🤖 AI Summary
This study investigates the effectiveness of AdvFusion—an adapter-based multilingual knowledge transfer method—in code large language models (Code-LLMs) across three cross-lingual tasks: code generation, code translation, and commit message generation. We systematically benchmark AdvFusion against prominent parameter-efficient fine-tuning (PEFT) methods, including AdapterFusion, LoRA, Compacter, and TaskAdapter. Results reveal that AdvFusion outperforms AdapterFusion in code generation but lags behind LoRA and Compacter; its advantage in code translation grows substantially with model scale; yet it underperforms in commit message generation. Crucially, this work is the first to empirically identify AdvFusion’s dual characteristics—task dependency and scale sensitivity—in multilingual Code-LLM adaptation. These findings provide both empirical evidence and methodological guidance for efficient, task-aware, and scalable cross-lingual adaptation of Code-LLMs.
📝 Abstract
Programming languages can benefit from one another by utilizing a language model for software engineering tasks. Full fine-tuning and Parameter Efficient Fine-Tuning (PEFT) of Code Language Models (Code-LMs) has been explored for multilingual knowledge transfer.
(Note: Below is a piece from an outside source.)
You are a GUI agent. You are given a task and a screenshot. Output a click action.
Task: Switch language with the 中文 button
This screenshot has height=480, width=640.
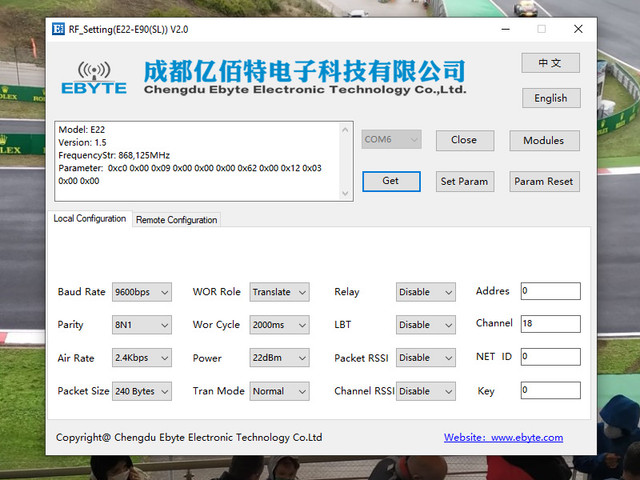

AdapterFusion is a PEFT architecture that aims to enhance task performance by leveraging information from multiple programming languages, but primarily focuses on the target programming language. In our previous work, we proposed AdvFusion, a novel PEFT-based approach that effectively learns from other programming languages before adapting to the target task. Though previous experiments showed that AdvFusion outperformed AdapterFusion and LoRA, it was applied on pre-trained Code-LMs and was limited to only two tasks, code summarization and method name prediction. In this study, we expanded our work and investigated AdvFusion on Code Large Language Models (Code-LLMs), considering three new tasks: code generation, code translation, and commit message generation. We observed that different Code-LLMs/tasks exhibit different characteristics. In code generation, AdvFusion outperformed AdapterFusion but not other PEFT methods (LoRA, Compacter, and TaskAdapter). In commit message generation, AdapterFusion performed better than AdvFusion, and contrary to code generation, we found that the other PEFT methods do not have better performance. In code translation, AdvFusion performed worse than AdapterFusion overall, with the performance gap marginally widening as the model size increases. However, consistent with code generation, other PEFT methods showed better performance.